Nebst Phencyclidin wurden im Verlauf der Jahre unzählige chemisch verwandte Analoga synthetisiert, die im Strassenhandel geläufig waren. 1976 wurde im Film ,Family Plot‘ von Alfred Hitchcock ein Entführungsopfer mit einer damals noch wenig bekannten Droge namens Ketamin sediert. Parke Davis and Company hatte Ketamin als Anästhetikum entwickelt, nachdem PCP in der Anästhesie bei chirurgischen Prozeduren nicht das gewünschte Wirkungsprofil erzielt hatte. Ketamin wurde enthusiastisch gelobt als non-barbiturat Anästhetikum  mit einer raschen Wirkung, tiefer Analgesie, normalen pharyngolaryngealen Reflexen, beinahe normalem Muskeltonus, kardiovaskulärer und respiratorischer Stimulation und nur gelegentlicher Atemdepression. Doenicke und Mitarbeiter fanden bei ihren Patienten und Probanden analgetische Effekte wie auch Depersonalisations- und Derealisationsphänomene, Veränderungen in ihrem Körperbild, Übelkeit, Schwindel, Träume und Halluzinationen. Die meisten erlebten ihre Traumzustände und Halluzinationen als angenehm. In den Berichten von Rumpf und dessen Kollegen wurden die Halluzinationen als ,utopisch‘, ,phantastisch‘, ,unwirklich‘ oder ,rätselhaft‘ beschrieben. In einer Studie von Collier (1972) wurden die meisten Ketamin-Träume oder -halluzinationen ebenfalls als angenehm und als intensiv bewertet.  Im Traum eines Patienten stieg dieser auf in den Himmel, sah Gott und wurde schliesslich in Italien reinkarniert. Grüne Farben, Leuchtkraft, Ruhe und Euphorie bestimmten die Traumsequenz. Offenbar war die lebhafte Erinnerung an den Traum bei diesem Patienten dauerhaft. 

John Krystal, Psychiatrieprofessor in Yale, konnte im Jahr 2000 erstmals den signifikanten antidepressiven Effekt von intravenösen Ketamininfusionen nachweisen.

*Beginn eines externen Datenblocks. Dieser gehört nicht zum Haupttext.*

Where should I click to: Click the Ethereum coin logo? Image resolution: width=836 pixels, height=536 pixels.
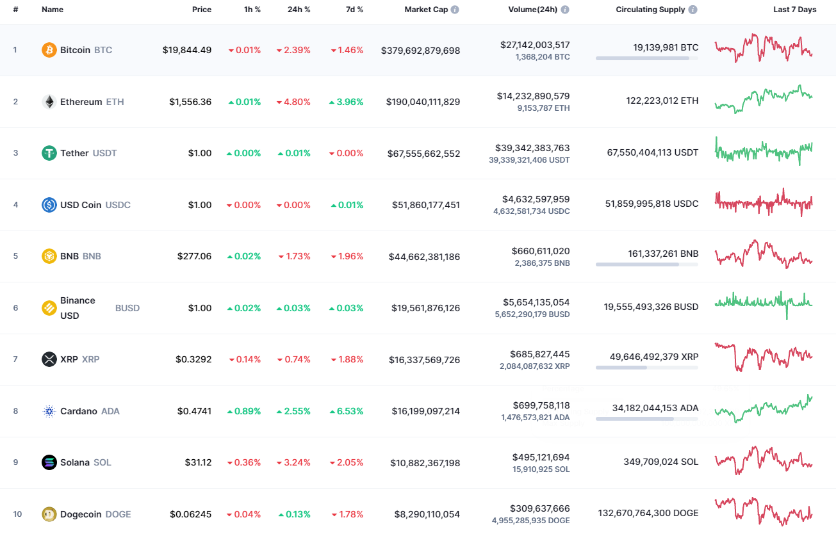[x=49, y=101]
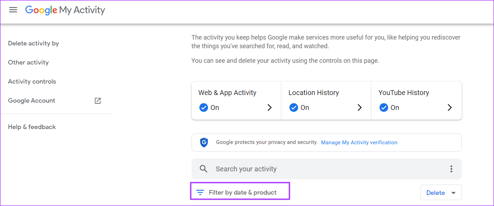Open Manage My Activity verification link
Viewport: 494px width, 206px height.
pyautogui.click(x=359, y=142)
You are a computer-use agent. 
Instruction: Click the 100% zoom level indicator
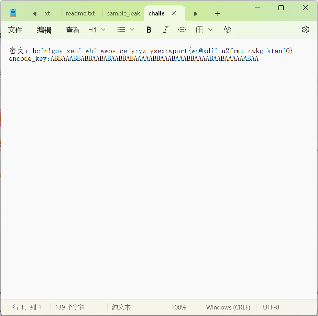click(178, 307)
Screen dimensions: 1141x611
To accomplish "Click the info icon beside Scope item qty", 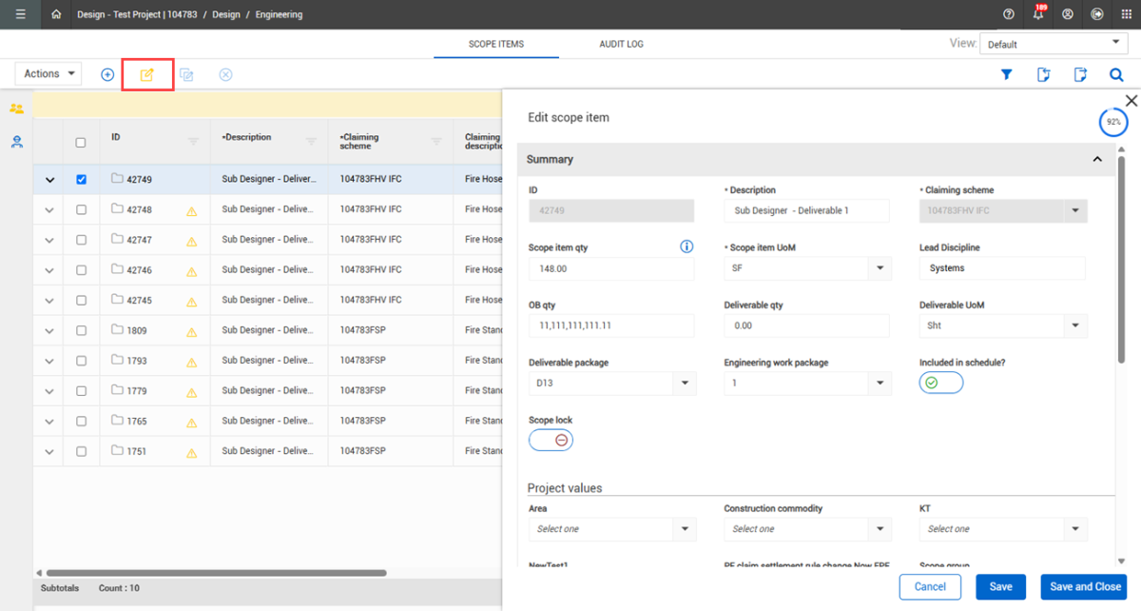I will (x=687, y=247).
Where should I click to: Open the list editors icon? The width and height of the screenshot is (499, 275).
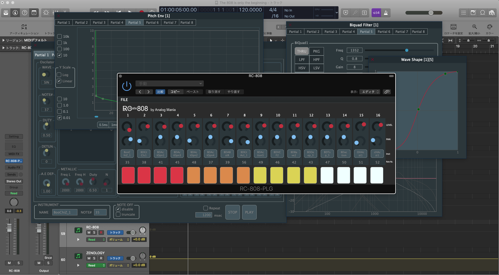(x=464, y=13)
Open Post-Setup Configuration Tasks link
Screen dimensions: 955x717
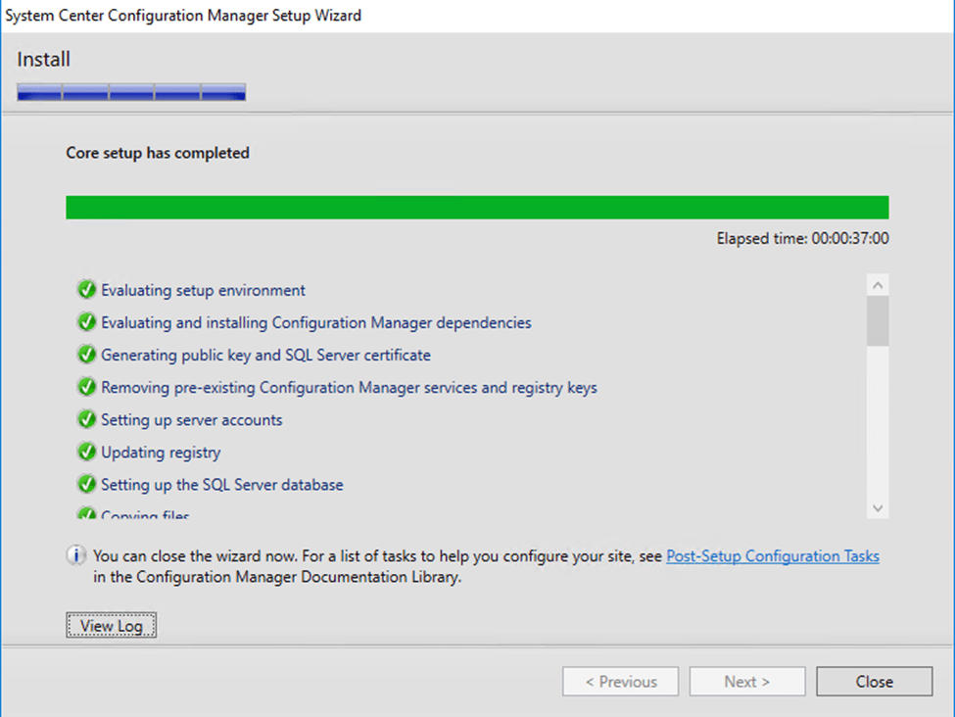[x=773, y=556]
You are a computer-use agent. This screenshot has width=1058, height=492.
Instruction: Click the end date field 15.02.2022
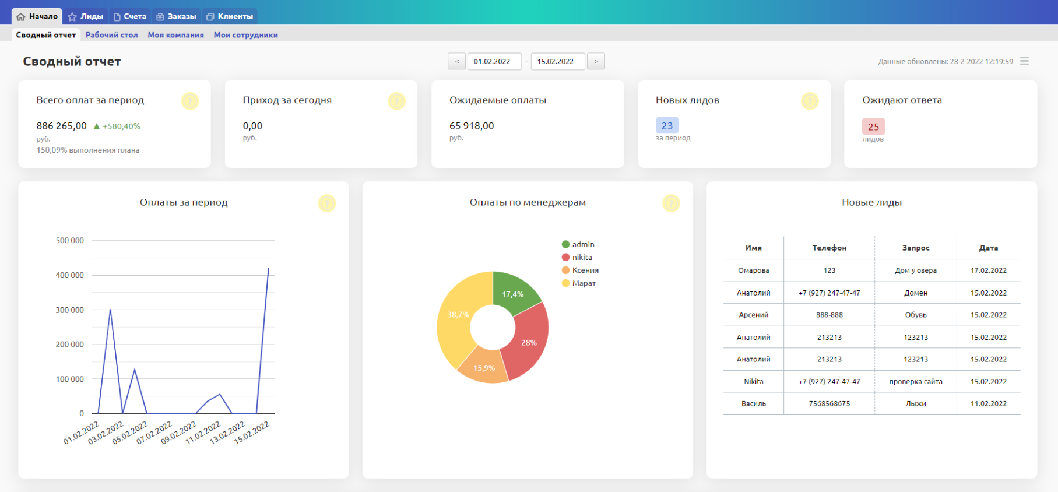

Diese Entdeckung zog eine ganze Reihe von weiteren Studien zur antidepressiven Wirkung von Ketamin nach sich. Durchgehend konnte ein rascher Wirkungseintritt nachgewiesen werden. Ein Grund für das Zögern der Psychiatrie ist das Risiko einer Verbreitung von missbräuchlicher Anwendung im Falle einer Einführung in den klinischen Gebrauch. 
Darüberhinaus wurde mit dem NMDA (N-methyl-D-aspartat)-Rezeptor-Antagonismus ein neuer antidepressiver Wirkmechanismus postuliert und damit weitere Forschungsanstrengungen zur Untersuchung dieses Mechanismus auf den Weg gebracht. Erstmals seit vielen Jahren auch wurde damit eine valable Alternative zur sogenannten Aminhypothese vorgeschlagen. Diese hatte die Entwicklung einer Vielzahl von Antidepressiva, namentlich der trizyklischen, der neueren SSRI und SNRI bestimmt und in den letzten Jahren aber auch in eine psychopharmakologische Sackgasse geführt, da eine Weiterentwicklung dieser Medikamentenklasse unter den heutigen Voraussetzungen eher unwahrscheinlich erscheint. 

Nun ist mit dem Ketamin wieder Hoffnung aufgetaucht für eine effektivere Behandlung der Depression und möglicherweise weiterer psychischer Erkrankungen.